[Video cards and Java programming]
Hello friendly support person ;)
I am a final year student working on this final year project (own idea):
' A digital waveform monitor programmed in Java, which will take a direct feed [(hopefully realtime) of S-Video or Composite still-image or video feed] thru a VIDEO CARD's TV IN and process it by:
- showing it's Luminance waveform in a seperate window (line or field)
- chrominance X-Y plot ('vectorscope')
- OPTIONALLY editing of these values on the whole picture or a particular line or pixel
The following difficulties arise:
* HOW to perform Real-time editing of input (hue,saturation,luminance,
contrast,e
tc. & DCT, FFT, and other transforms)?
Ideally, I'd like to use the direct feed from the VIDEO IN port of the video card, process it immediately and preview the result either on-screen or immediate thru TV OUT?
OR...
If this is not possible or very complicated could I make everything on-screen instead (i.e. an input and output window) without using TV OUT? And concerning TV IN, should I have to first capture an image/video with the video card and then process the BMP/JPEG/MPEG
(* How real-time could I make it or does that depend on Video Card ?)
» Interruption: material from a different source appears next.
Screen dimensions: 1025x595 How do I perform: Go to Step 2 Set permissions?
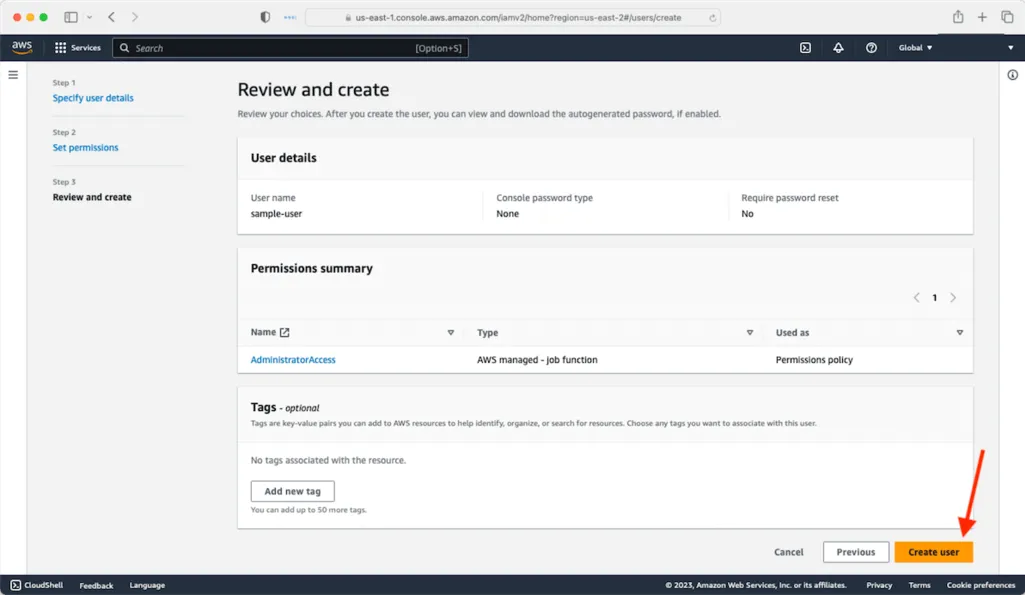click(x=85, y=147)
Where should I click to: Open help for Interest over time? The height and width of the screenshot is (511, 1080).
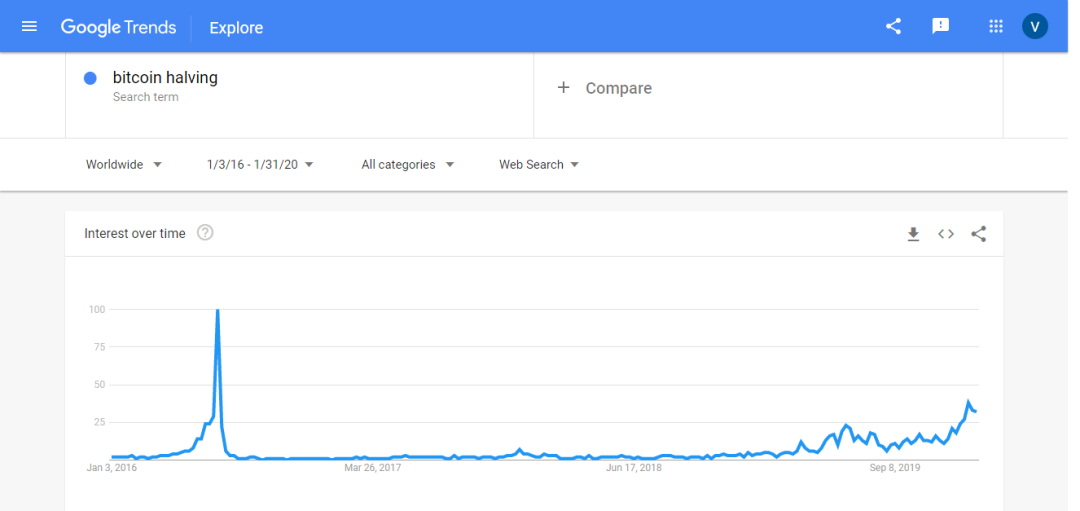coord(205,233)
Can someone give me some tips on how to make use of the TV IN/OUTput of (if possible ANY) video card in software (in programming in Java only)?
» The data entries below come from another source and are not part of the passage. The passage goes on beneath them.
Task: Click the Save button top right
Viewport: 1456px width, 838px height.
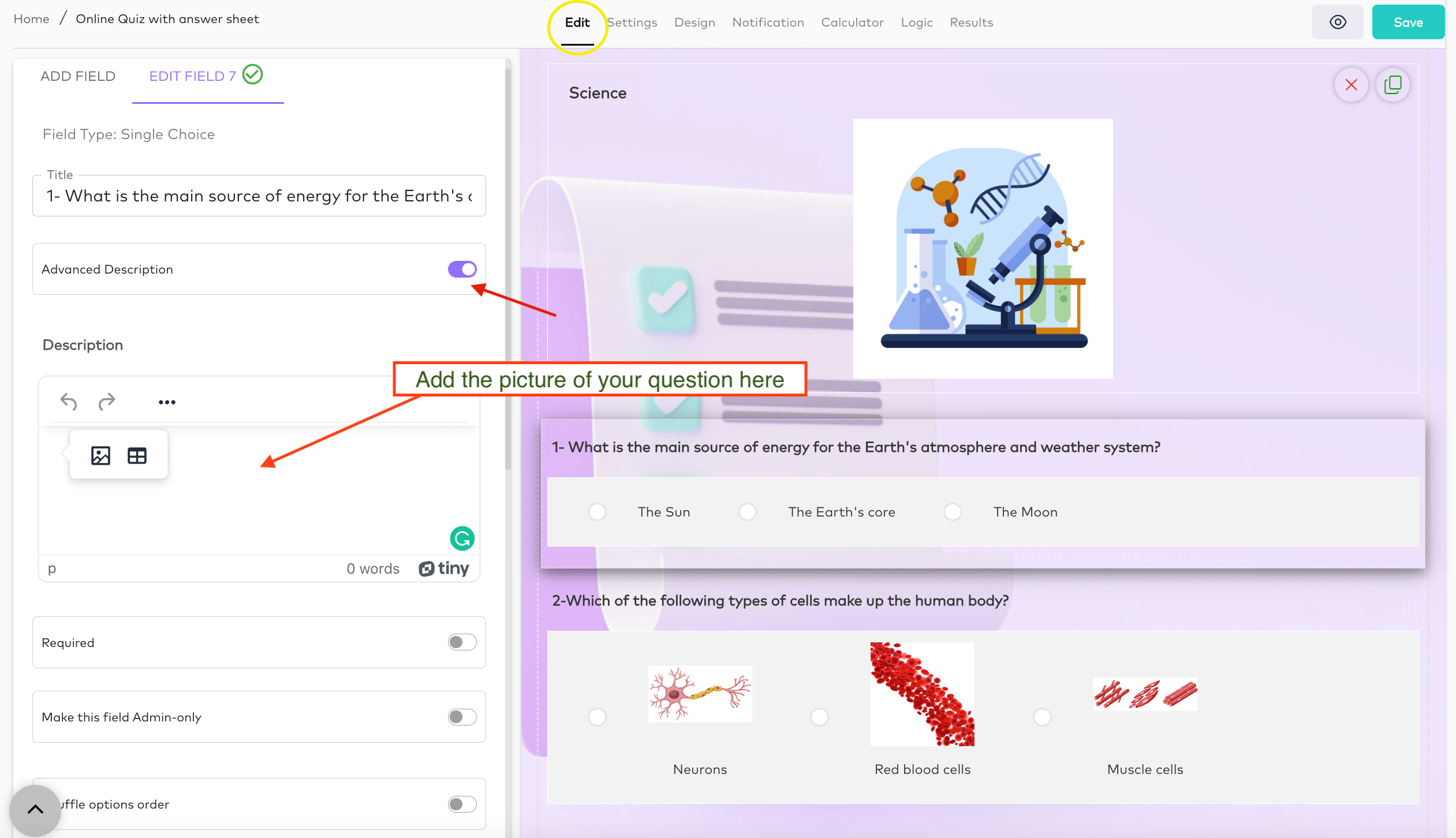Action: click(1405, 21)
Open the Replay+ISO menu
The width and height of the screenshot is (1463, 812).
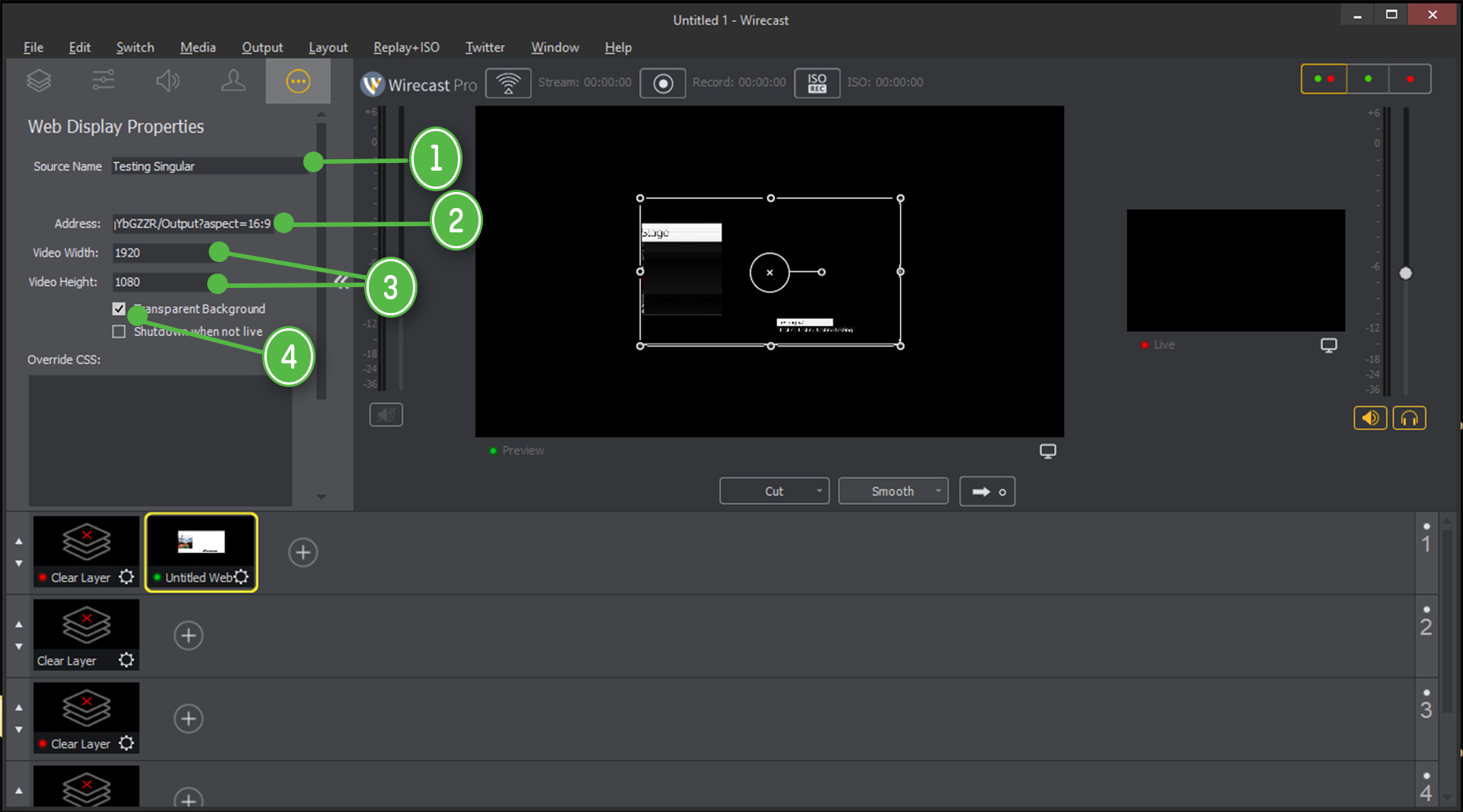coord(406,47)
Is it absolutely complex for a beginner/intermediate programmer of Java, then please give me some basics of how to perform common editing tasks (as above) on BMP/JPEG/MPEG. Ofcourse it is desirable that the program is in itself also a capturing tool, but this might be complex and time-consuming. I have about 8 months..
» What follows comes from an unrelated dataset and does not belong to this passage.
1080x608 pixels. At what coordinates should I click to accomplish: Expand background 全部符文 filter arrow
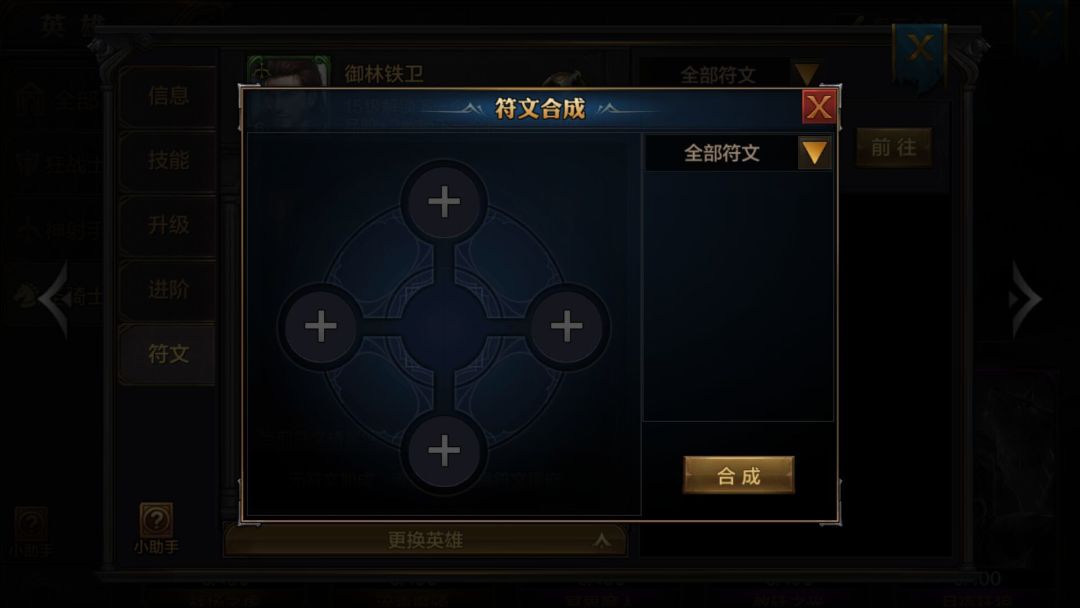tap(807, 74)
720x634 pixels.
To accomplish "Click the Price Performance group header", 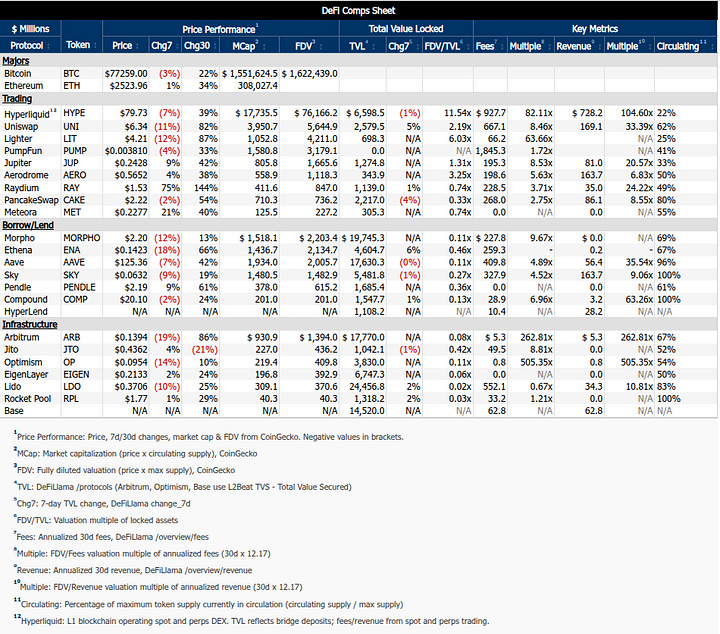I will 219,29.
The program should at least be able to determine the luminance value of a particular pixel of an image file. On the other extreme, the program could be used as an television engineering tool and include loads of goodies such as a spectrum analyser, etc...!
The whole point of the project is that the Java program will act as a tutoring tool, teaching the basics of television engineering (and some digital compression).
I would really appreciate any help at all ! Thank you ever so much !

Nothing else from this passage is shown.